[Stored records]
┌────────

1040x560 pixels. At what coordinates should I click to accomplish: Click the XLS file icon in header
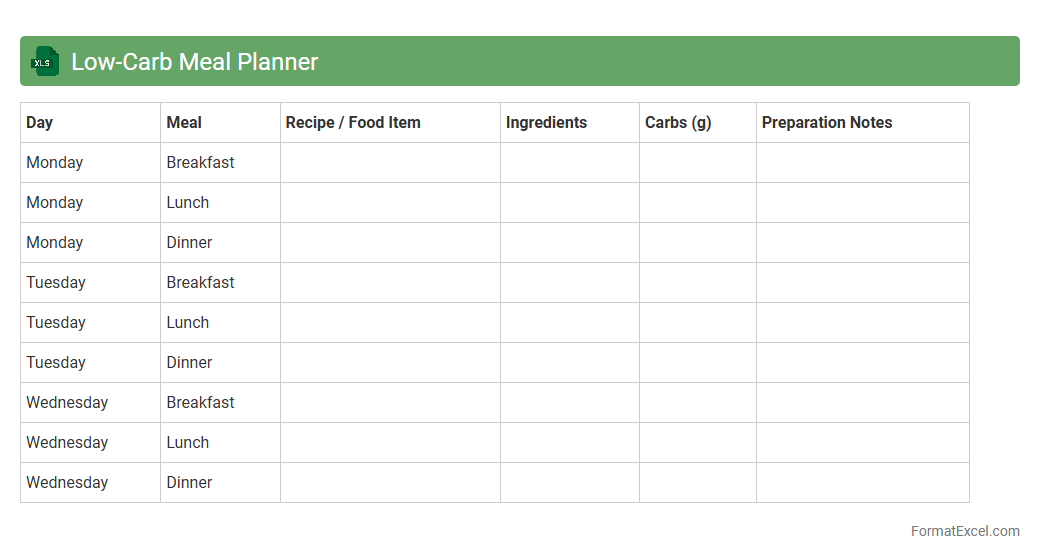(45, 61)
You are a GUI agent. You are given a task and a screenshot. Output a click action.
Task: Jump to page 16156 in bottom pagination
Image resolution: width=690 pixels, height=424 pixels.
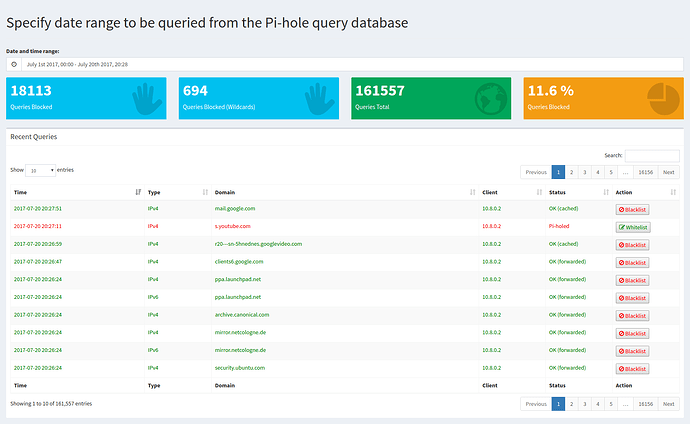tap(645, 404)
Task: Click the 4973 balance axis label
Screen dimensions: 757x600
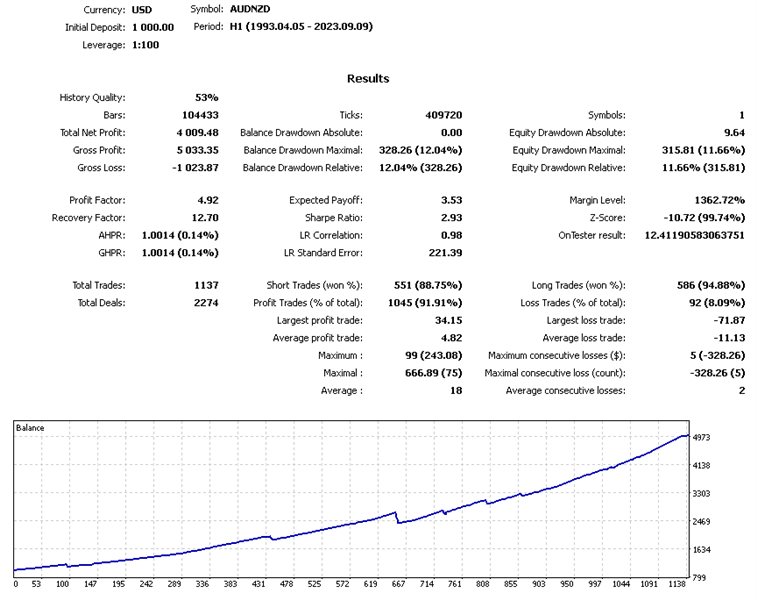Action: (x=701, y=437)
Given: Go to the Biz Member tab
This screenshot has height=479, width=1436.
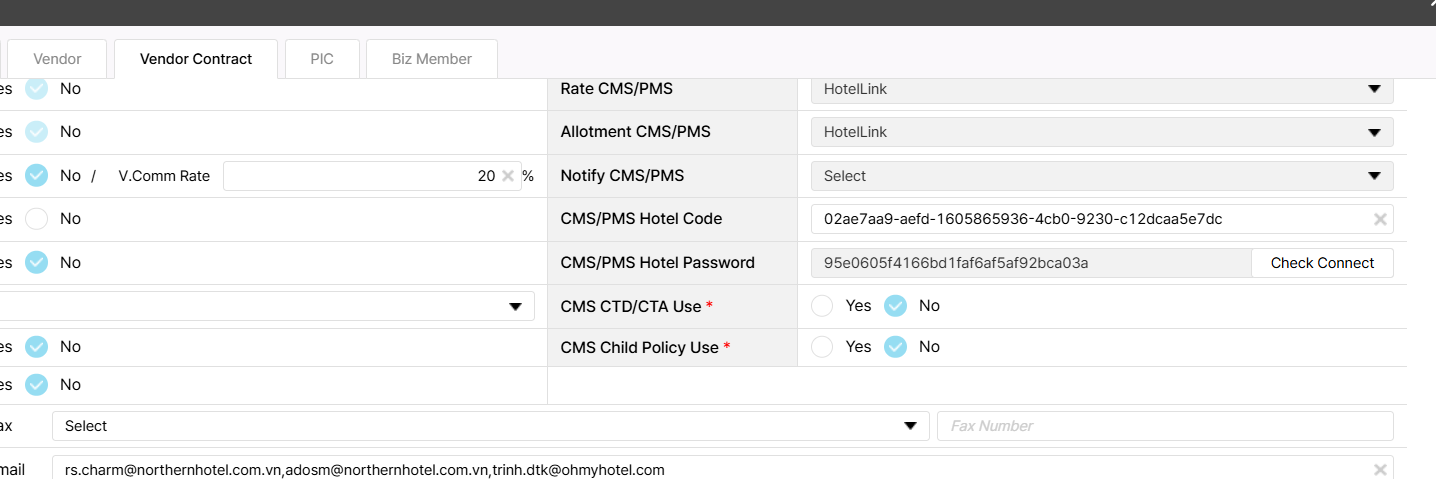Looking at the screenshot, I should pos(431,59).
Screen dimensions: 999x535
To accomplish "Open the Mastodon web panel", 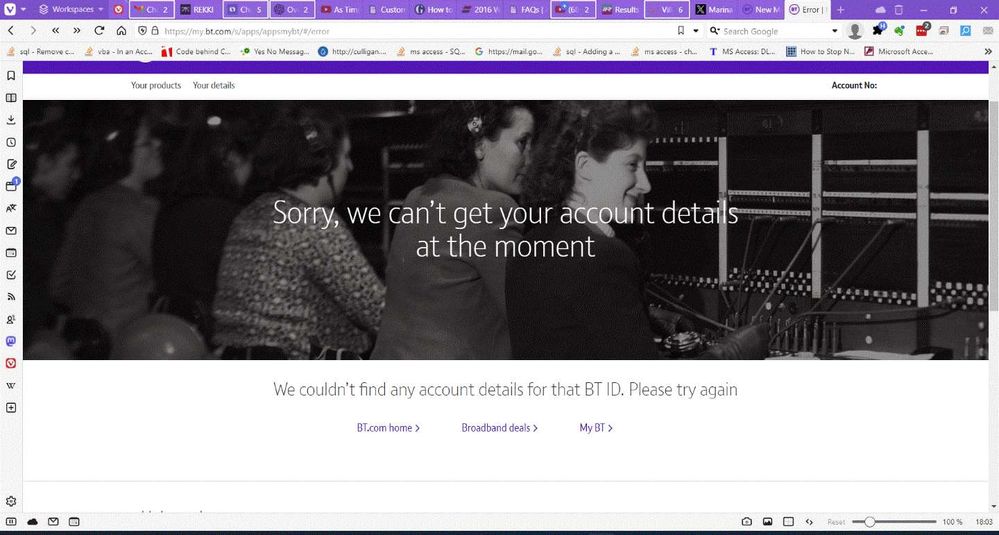I will pyautogui.click(x=11, y=341).
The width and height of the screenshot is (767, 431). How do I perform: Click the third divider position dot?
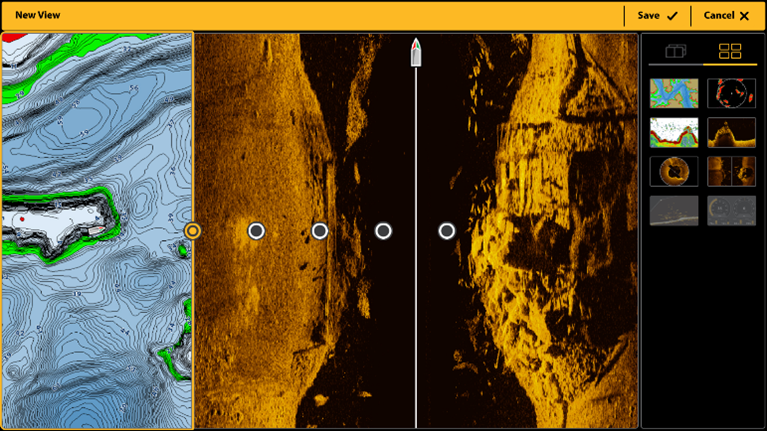click(x=320, y=231)
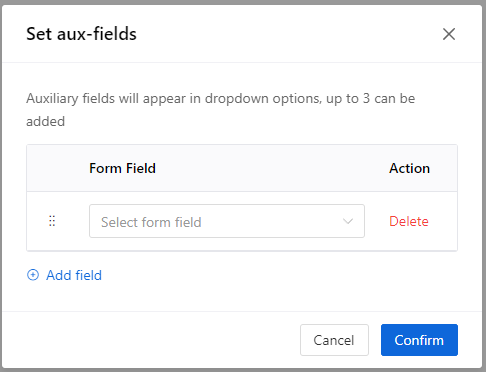The width and height of the screenshot is (487, 372).
Task: Click the Action column header
Action: (x=409, y=168)
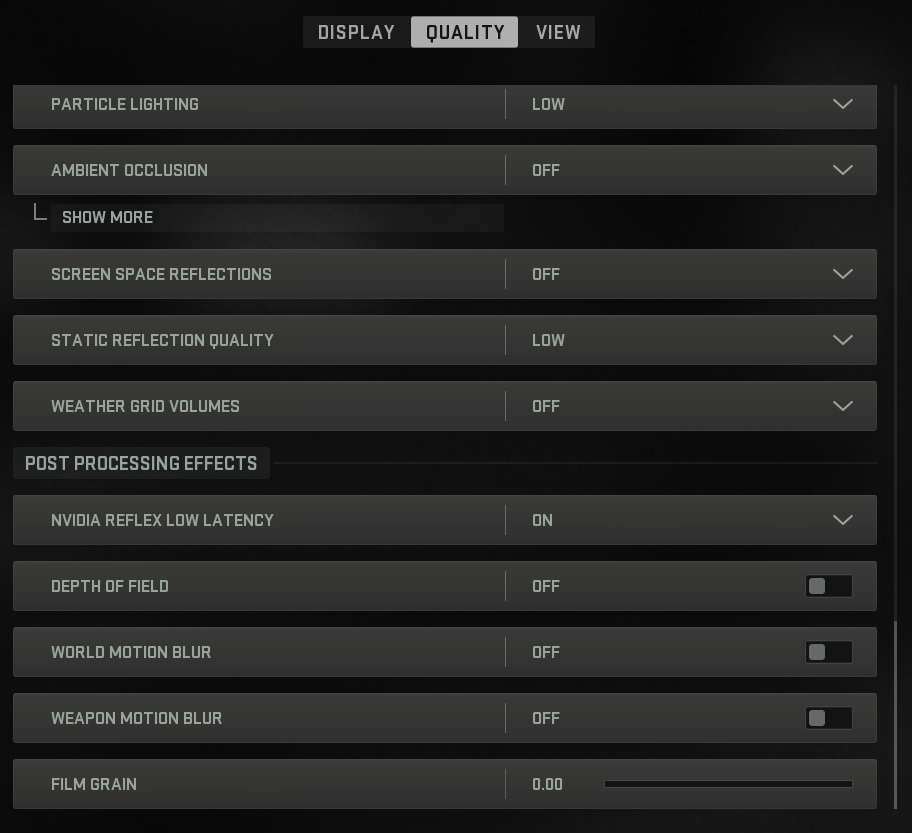The height and width of the screenshot is (833, 912).
Task: Adjust the Film Grain slider
Action: click(x=728, y=784)
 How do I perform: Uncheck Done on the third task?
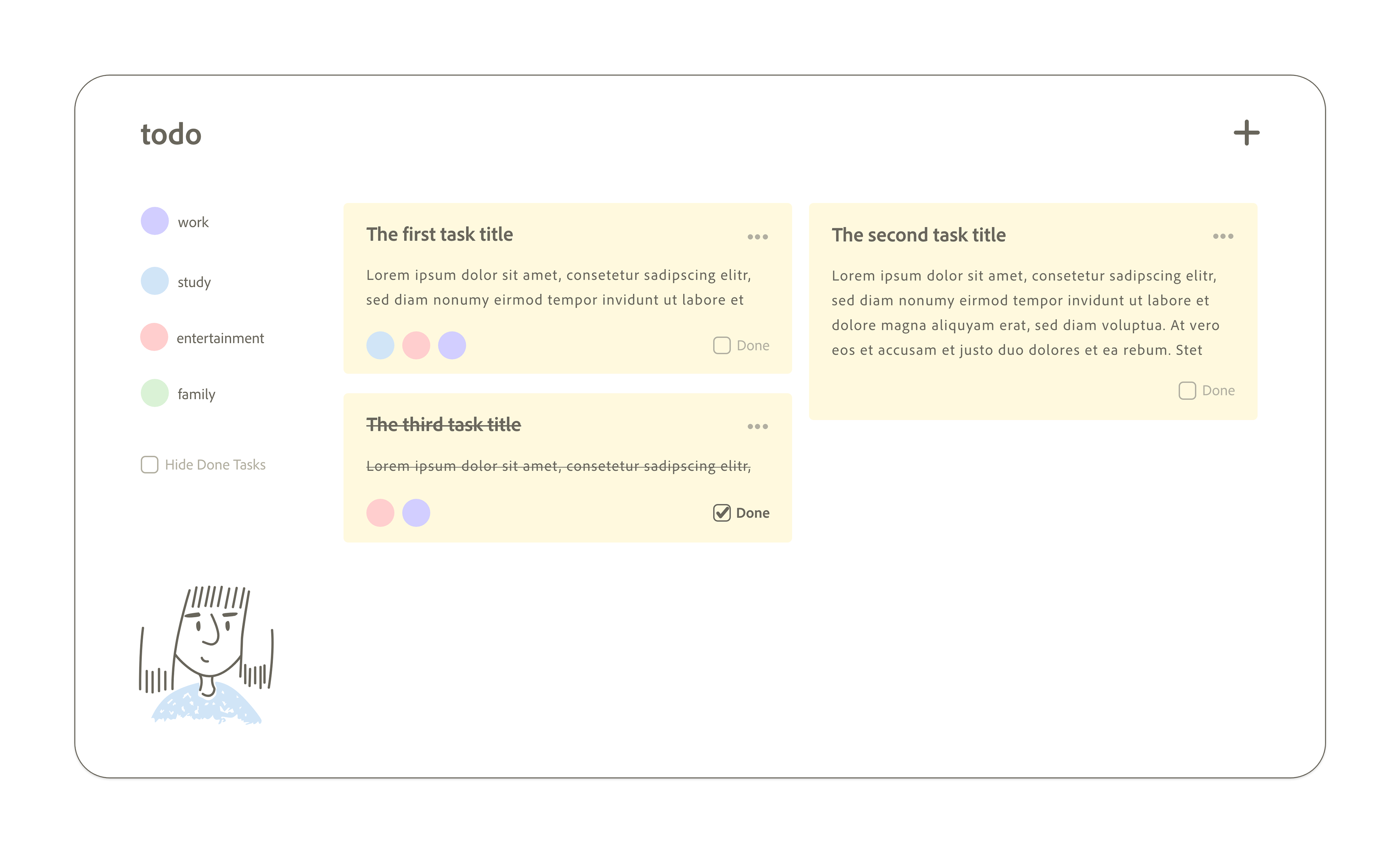722,513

└────────

* Problem *
Can the lines from the start of the records through the line with "Task: Click the 4973 balance axis label" be given again exactly, with the pictures left out?

* Written response *
1040x560 pixels. At what coordinates should I click to accomplish: Click the XLS file icon in header
(45, 61)
You are a GUI agent. You are given a task and a screenshot. Output a click action.
Task: Jump to page 16156 in bottom pagination
Image resolution: width=690 pixels, height=424 pixels.
tap(645, 404)
Task: Click the 4973 balance axis label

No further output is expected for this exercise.